Document text>
----------
Scientific classification
- Kingdom: Animalia
- Phylum: Arthropoda
- Clade: Pancrustacea
- Class: Insecta
- Order: Coleoptera
- Suborder: Polyphaga
- Infraorder: Scarabaeiformia
- Family: Scarabaeidae
- Tribe: Leucopholini
- Genus: Cyphochilus Waterhouse, 1867
- Species: Cyphochilus apicalis Cyphochilus candidus Cyphochilus carinchebanus Cyphochilus costulatus Cyphochilus crataceus Cyphochilus cylindricus Cyphochilus elongatus Cyphochilus farinosus Cyphochilus feae Cyphochilus flavomarginatus Cyphochilus insulanus Cyphochilus latus Cyphochilus manipurensis Cyphochilus marginalis Cyphochilus niveosquamosus Cyphochilus oberthuri Cyphochilus obscurus Cyphochilus ochraceus Cyphochilus peninsularis Cyphochilus podicalis Cyphochilus proximus Cyphochilus pygidialis Cyphochilus testaceipes Cyphochilus tonkinensis Cyphochilus tricolor Cyphochilus unidentatus Cyphochilus ventriglaber Cyphochilus ventritectus Cyphochilus vestitus Cyphochilus waterhousei

= Cyphochilus =

Genus of beetles

Cyphochilus is a genus of beetles with unusually bright white scales that cover the whole exoskeleton. Cyphochilus inhabit Southeast Asia.

== Etymology ==
Probably the same etymology as the former Cyphochilus orchid: from the Greek kyphos meaning "bent" and cheilos meaning "lip", because of the reflexed lip.

== External morphology ==
A strongly asymmetric labrum sets Cyphochilus apart from all other members in its superfamily. Some distinguishing traits by species include 10-segmented antennae, the upper part of the body only covered in scales, and strongly asymmetric paramere.

The whiteness of the scales is caused by a thin disordered photonic structure (≈7 μm) which scatters light of all wavelengths with the same efficiency, thus resulting in a white colouration. This is particularly interesting as the beetle's exoskeleton underneath the scales is black, meaning that the scattering events must be very efficient in order to achieve such high opacity.

The white scales are composed of sclerotin, a modified form of the polymer chitin, and are whiter than paper or any artificial material produced as of 2022. That is they have a scattering mean free path shorter than any natural material thanks to the anisotropy in the spatial architecture of the fibres, which ensures a high packing efficiency whilst preventing optical crowding.

== Ecology ==
The beetles are believed to have developed white coloration to camouflage themselves among white fungi. The chitin filaments are just a few micrometres thick – far thinner than a very fine sheet of paper. The elements are tightly packed, scattering light efficiently, but still able to keep a degree of disorder in their shape. It has been shown how this strategy is evolutionarily optimised to produce bright whiteness despite the low refractive index of sclerotin.

== Inspired materials ==
Scientists have exploited the topology of the random network to fabricate materials of comparable performance for application as ultra-white paints and coatings. For instance, in 2018 Syurik et al. have developed a bioinspired PMMA-based material that scatters light efficiently and is flexible and switchable in appearance.

Another recent example consists of the use of cellulose nanofibrils to fabricate ultra-white paper for cosmetics and coatings. Or ceramic for tiles.

In 2023 a durable alumina-based ceramic based on Cyphochilus achieved a solar reflectivity of 99.6%, a record high, along with infrared thermal emission of 96.5%. It tolerates ultraviolet light and increases water evaporation and withstands temperatures of over 1,000 °C.

Finally, the researchers also say that the material can be easily mass produced, using common materials like alumina and a two-step process of phase inversion and sintering. And if white is too boring for some houses, the material can apparently be produced in other colors and patterns by adding extra layers.
----------
Work instruction 1>
Quote the passage of the Cyphochilus article that opens with the words containing "Finally, the researchers" and closes with "adding extra layers.".
Work instruction 2>
According to the Cyphochilus article, what solar reflectivity did the 2023 alumina-based ceramic achieve?
Work instruction 3>
Summarize the Cyphochilus article in two sentences.

Source records:
----------
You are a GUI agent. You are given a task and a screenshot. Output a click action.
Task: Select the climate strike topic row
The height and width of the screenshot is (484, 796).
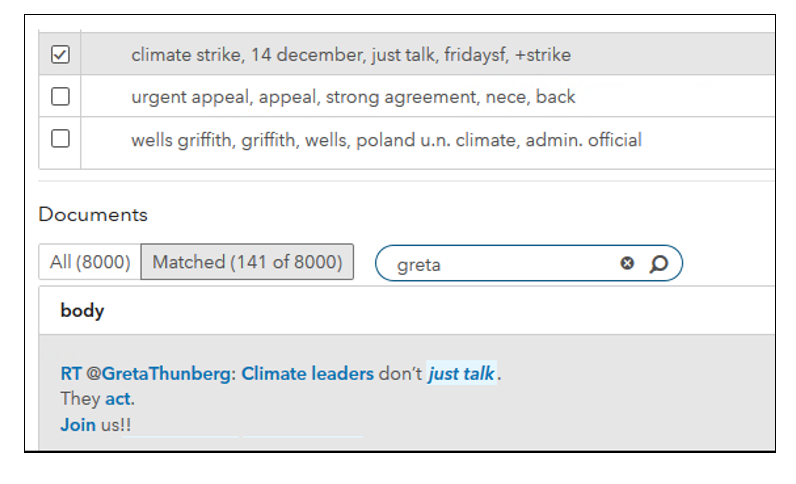point(350,55)
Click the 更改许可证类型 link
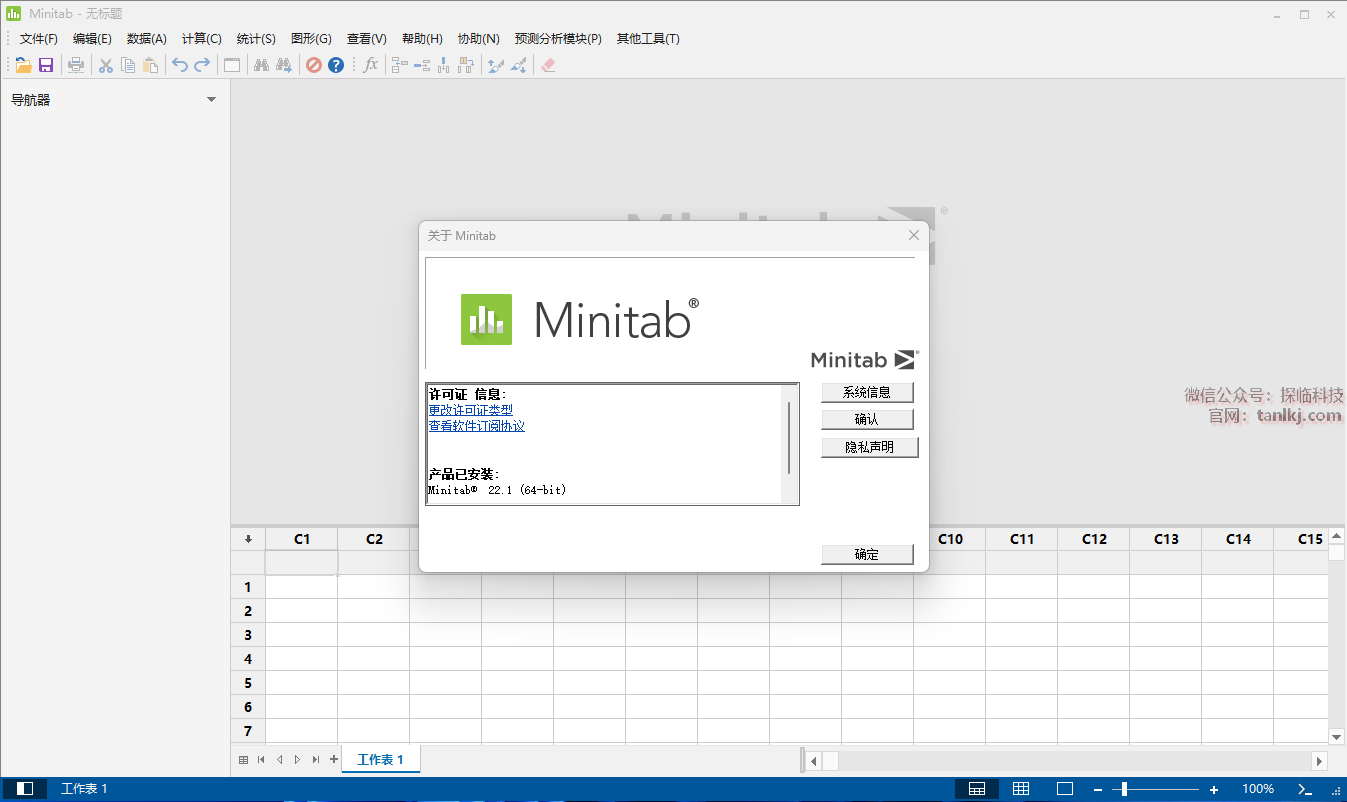 point(470,410)
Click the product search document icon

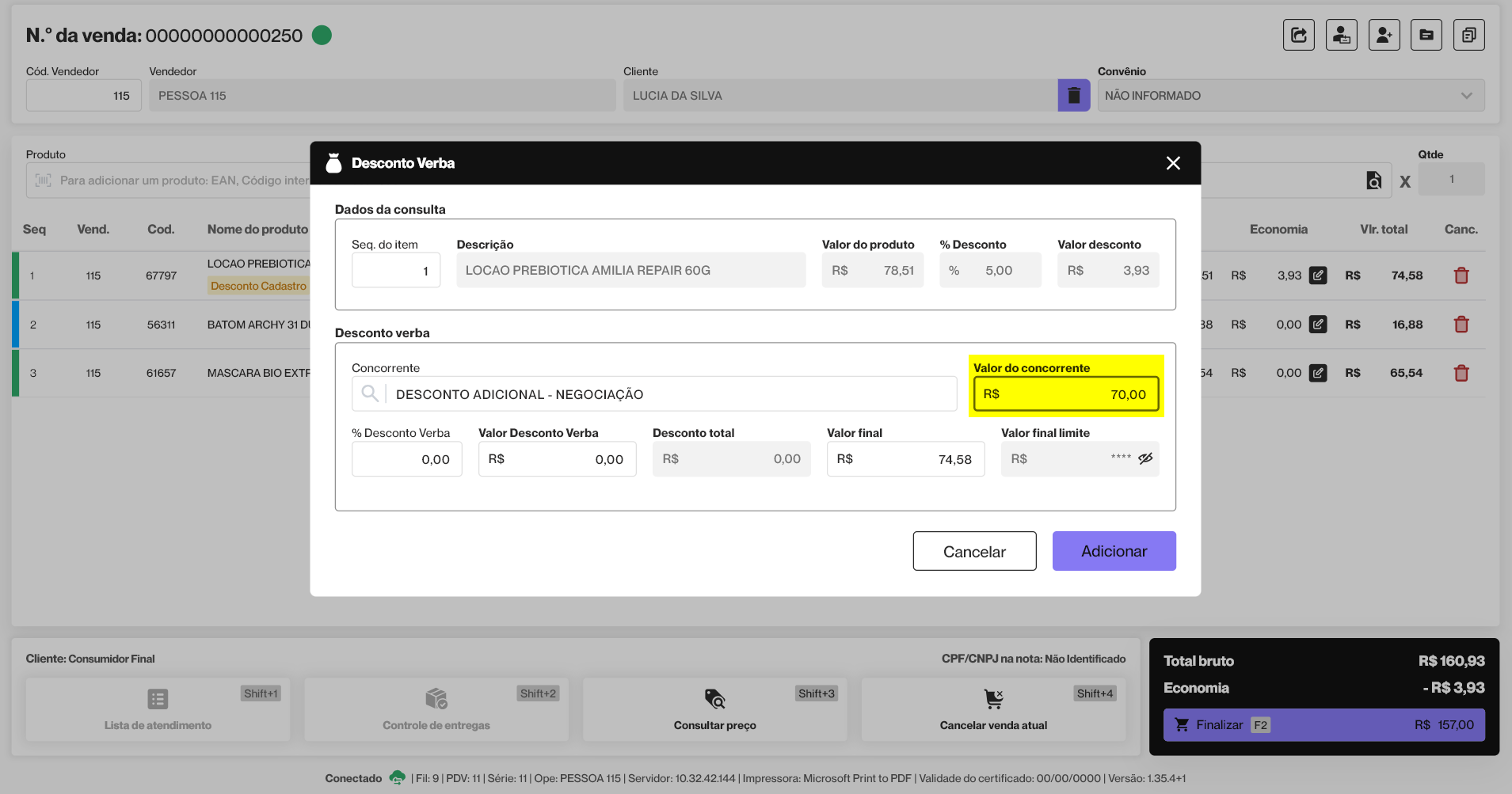coord(1373,180)
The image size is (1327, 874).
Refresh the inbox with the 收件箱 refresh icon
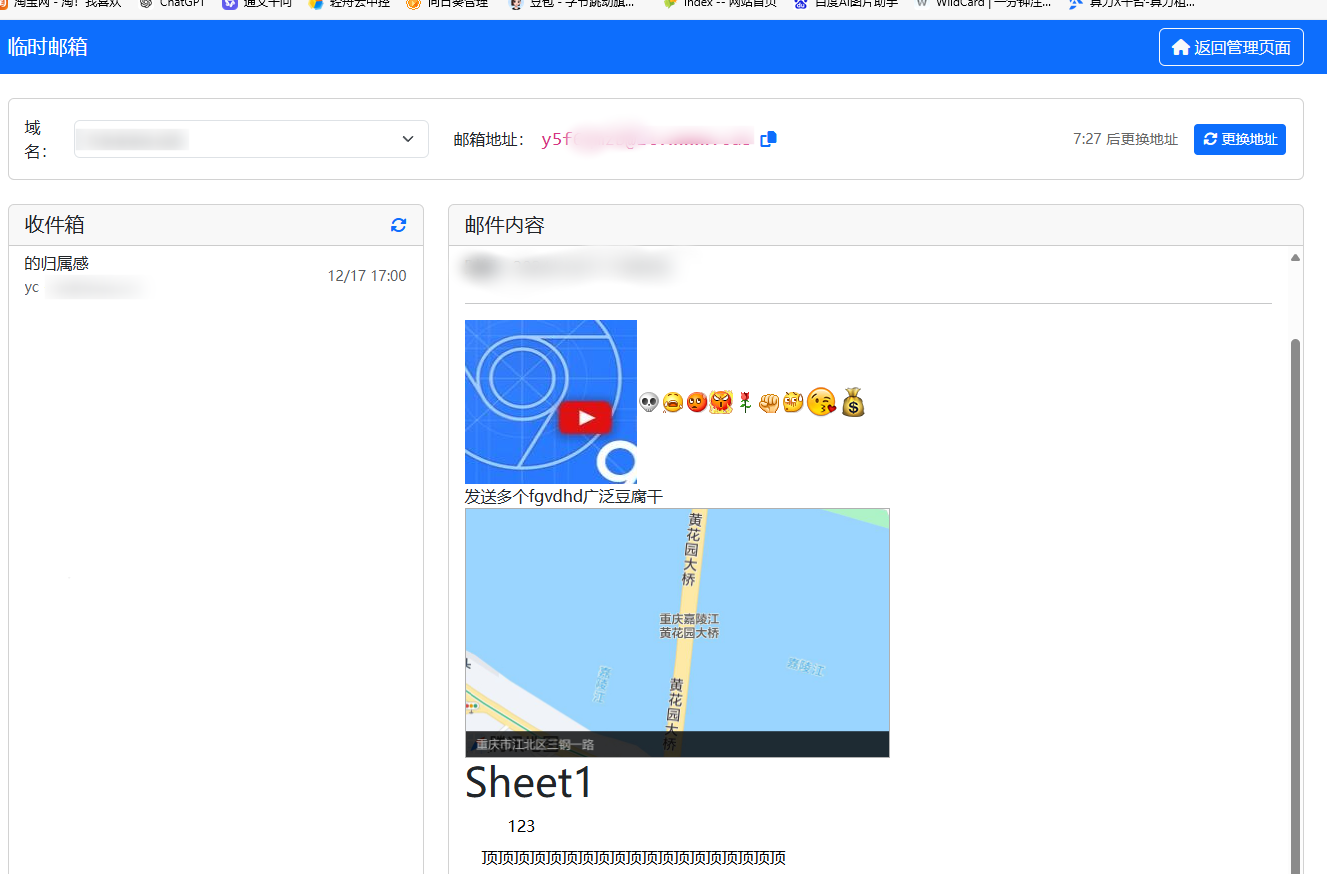tap(399, 225)
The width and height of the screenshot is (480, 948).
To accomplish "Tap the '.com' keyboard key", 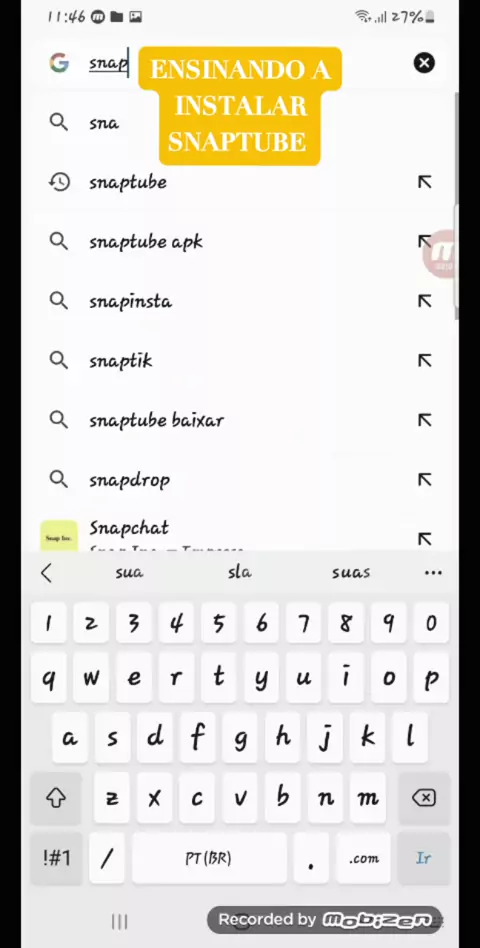I will coord(363,858).
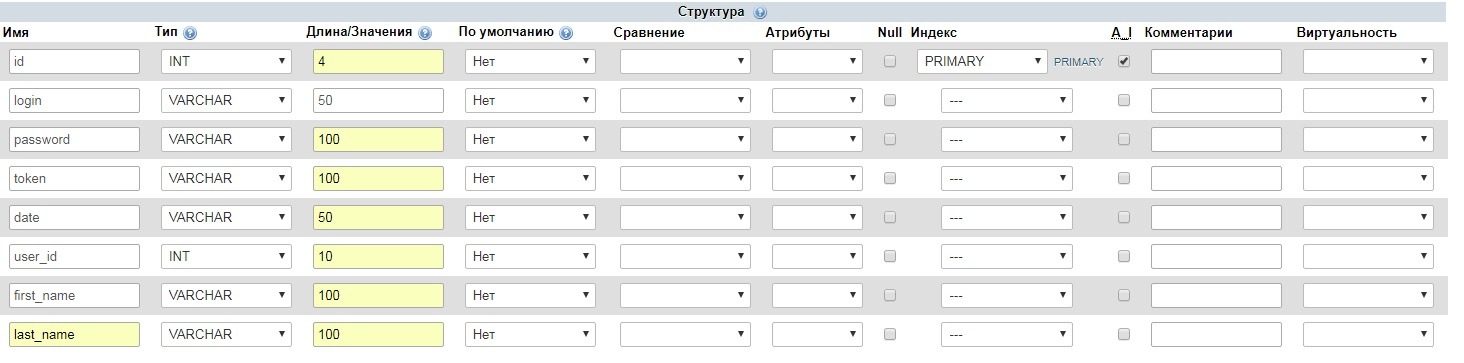
Task: Click length field containing 50 for login
Action: 379,100
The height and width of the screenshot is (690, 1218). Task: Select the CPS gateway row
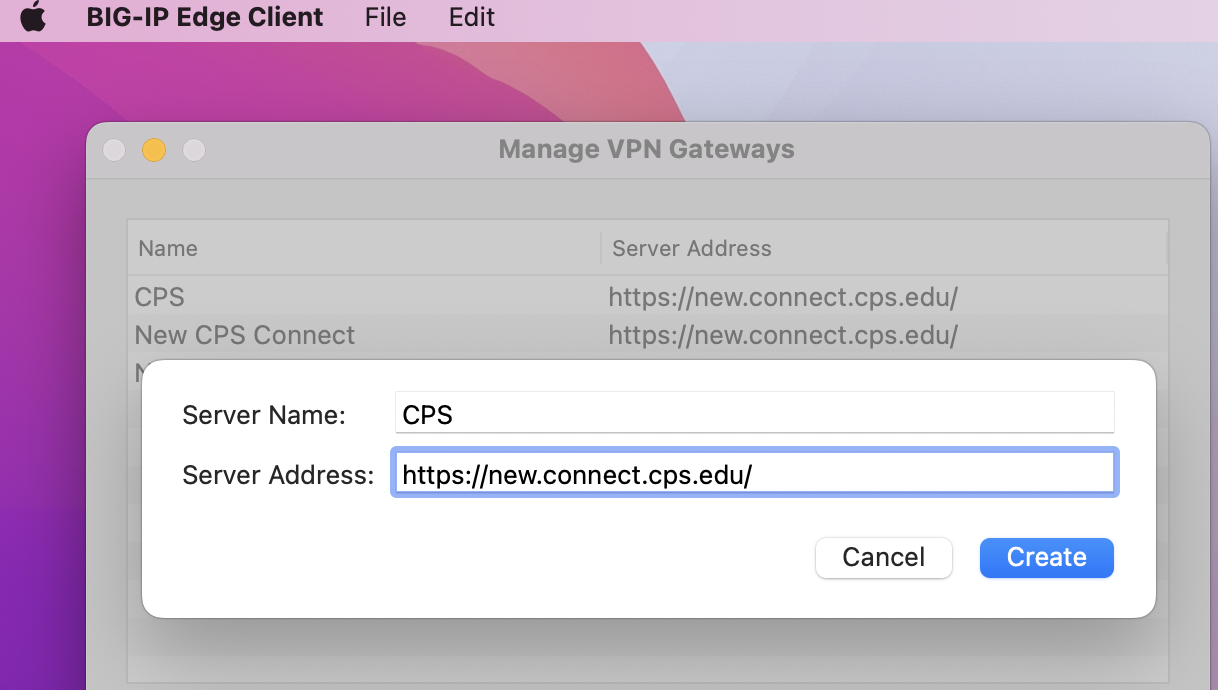(647, 297)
----------
Written answer 1>
Finally, the researchers also say that the material can be easily mass produced, using common materials like alumina and a two-step process of phase inversion and sintering. And if white is too boring for some houses, the material can apparently be produced in other colors and patterns by adding extra layers.

Written answer 2>
It achieved a solar reflectivity of 99.6%, a record high.

Written answer 3>
Cyphochilus is a genus of Southeast Asian beetles whose exoskeleton is covered in unusually bright white scales, made of sclerotin, whose thin disordered structure scatters all wavelengths of light equally and is believed to camouflage the beetles among white fungi. Scientists have used this structure to create ultra-white materials such as paints, coatings, paper and an alumina-based ceramic that reached a record solar reflectivity of 99.6% in 2023.